Recorded data
--- START ---

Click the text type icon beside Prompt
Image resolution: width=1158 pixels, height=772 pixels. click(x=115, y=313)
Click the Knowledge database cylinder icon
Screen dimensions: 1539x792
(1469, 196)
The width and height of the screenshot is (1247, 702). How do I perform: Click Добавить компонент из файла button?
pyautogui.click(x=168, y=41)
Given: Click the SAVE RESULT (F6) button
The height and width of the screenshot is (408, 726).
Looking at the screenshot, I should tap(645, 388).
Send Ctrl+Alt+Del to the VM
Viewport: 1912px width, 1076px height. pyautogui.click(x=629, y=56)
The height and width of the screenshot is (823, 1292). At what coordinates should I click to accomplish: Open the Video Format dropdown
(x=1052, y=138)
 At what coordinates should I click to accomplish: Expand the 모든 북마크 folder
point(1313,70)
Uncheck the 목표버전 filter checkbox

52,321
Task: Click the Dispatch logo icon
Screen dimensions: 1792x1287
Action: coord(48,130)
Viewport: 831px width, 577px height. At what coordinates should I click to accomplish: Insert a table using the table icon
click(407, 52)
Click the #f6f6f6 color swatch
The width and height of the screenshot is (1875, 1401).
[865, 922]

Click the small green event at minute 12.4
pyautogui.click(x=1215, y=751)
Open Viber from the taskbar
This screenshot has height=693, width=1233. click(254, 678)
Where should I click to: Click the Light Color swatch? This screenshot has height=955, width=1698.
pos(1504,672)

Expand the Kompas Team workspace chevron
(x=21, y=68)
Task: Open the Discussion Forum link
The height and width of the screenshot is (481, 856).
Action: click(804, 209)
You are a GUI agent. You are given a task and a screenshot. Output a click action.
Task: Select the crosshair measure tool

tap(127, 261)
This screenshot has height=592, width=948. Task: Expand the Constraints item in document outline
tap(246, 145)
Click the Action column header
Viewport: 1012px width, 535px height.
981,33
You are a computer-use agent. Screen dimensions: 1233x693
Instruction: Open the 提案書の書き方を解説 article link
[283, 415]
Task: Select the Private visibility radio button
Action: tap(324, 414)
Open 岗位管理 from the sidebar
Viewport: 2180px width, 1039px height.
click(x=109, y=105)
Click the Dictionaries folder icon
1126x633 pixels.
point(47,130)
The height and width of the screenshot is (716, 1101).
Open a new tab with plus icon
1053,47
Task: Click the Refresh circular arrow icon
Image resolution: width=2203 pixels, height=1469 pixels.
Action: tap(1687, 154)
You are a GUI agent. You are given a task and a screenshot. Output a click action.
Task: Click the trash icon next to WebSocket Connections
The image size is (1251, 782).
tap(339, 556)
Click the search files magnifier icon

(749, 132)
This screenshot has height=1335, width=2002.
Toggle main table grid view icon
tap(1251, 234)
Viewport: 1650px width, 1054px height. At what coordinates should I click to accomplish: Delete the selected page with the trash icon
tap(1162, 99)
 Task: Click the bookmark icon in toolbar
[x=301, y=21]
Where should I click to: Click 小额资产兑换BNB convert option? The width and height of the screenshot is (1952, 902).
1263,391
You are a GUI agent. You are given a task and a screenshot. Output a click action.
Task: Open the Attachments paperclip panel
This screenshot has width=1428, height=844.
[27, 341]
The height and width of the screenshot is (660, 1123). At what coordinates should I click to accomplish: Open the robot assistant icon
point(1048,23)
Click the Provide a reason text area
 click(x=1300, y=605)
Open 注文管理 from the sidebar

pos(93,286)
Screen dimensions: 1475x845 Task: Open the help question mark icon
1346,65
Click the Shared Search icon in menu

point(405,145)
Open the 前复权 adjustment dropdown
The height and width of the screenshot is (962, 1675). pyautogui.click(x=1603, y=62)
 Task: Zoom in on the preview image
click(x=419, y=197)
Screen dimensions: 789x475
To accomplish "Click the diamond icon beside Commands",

--- END ---

_PROBLEM DESCRIPTION_.
Copy the lines above exactly, beginning at the line that has "The height and width of the screenshot is (481, 856)." and stopping after the line that has "Task: Click the trash", and omit the rest.

_SOLVED EXERCISE_.
The height and width of the screenshot is (481, 856).
Action: click(804, 209)
You are a GUI agent. You are given a task and a screenshot. Output a click action.
Task: Select the crosshair measure tool

tap(127, 261)
This screenshot has height=592, width=948. Task: Expand the Constraints item in document outline
tap(246, 145)
Click the Action column header
Viewport: 1012px width, 535px height.
981,33
You are a computer-use agent. Screen dimensions: 1233x693
Instruction: Open the 提案書の書き方を解説 article link
[283, 415]
Task: Select the Private visibility radio button
Action: tap(324, 414)
Open 岗位管理 from the sidebar
Viewport: 2180px width, 1039px height.
click(x=109, y=105)
Click the Dictionaries folder icon
1126x633 pixels.
point(47,130)
The height and width of the screenshot is (716, 1101).
Open a new tab with plus icon
1053,47
Task: Click the Refresh circular arrow icon
Image resolution: width=2203 pixels, height=1469 pixels.
Action: tap(1687, 154)
You are a GUI agent. You are given a task and a screenshot. Output a click action.
Task: Click the trash icon next to WebSocket Connections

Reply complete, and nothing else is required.